Holistic Enterprise IT Management: A Pipe Dream?
Can holistic IT management of the enterprise be achieved? This question came to mind during the keynote address that Rupert Brown, principal architect at Bank of America Merrill Lynch, delivered at the North American Trading Architecture Summit this week.
What I took away from the conference is that it is physically possible monitor and manage enterprise infrastructure from the network up to the application level, but the human element seems to be the sticking point.
The old saying that “perfect is the enemy of good enough” comes to mind. Right now banks are still making profits with their current infrastructure that is good enough. It is easy for each siloed business unit to optimize its specific performance, but orchestrating and optimizing across the enterprise is difficult to accomplish.
The first challenge is knowing what the enterprise looks like. There are tools that will auto-discover network and server infrastructure, but when it comes to applications and how they interact with one another, it's a mystery. How many firms are needlessly duplicating databases and data feeds simply because they are not aware of how different business units use the data?
One senior IT executive at the conference joked that his firm plans to give a summer intern a clipboard so that he can inventory all the applications and how they interact. It might have been a flippant answer, but judging by the audience laughter, it seems to ring true for many firms.
Considering the ever-growing and changing nature of enterprise infrastructure, creating a realistic map of it would be a long and expensive project with a delayed return on investment (ROI) for most firms.

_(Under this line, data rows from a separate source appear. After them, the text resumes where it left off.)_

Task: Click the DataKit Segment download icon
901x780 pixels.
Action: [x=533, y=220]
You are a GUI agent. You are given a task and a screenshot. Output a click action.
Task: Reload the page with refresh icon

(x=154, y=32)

However, there is hope. New regulations, such as the change in the reporting standards from the UK Financial Services Authority (FSA), forced firms to address their data handling and management issues. Then there are the technological issues. When firms were preparing for Y2K, they needed to take complete inventory of their applications. But since then there hasn't been a crushing need.
The next industry-technical issue that will give firms a chance to inventory their infrastructures will be the movement from version 4 to version 6 of the IP networking protocol. I'm sure, however, that they will deploy some sort of workaround and delay the migration as long as humanly possible.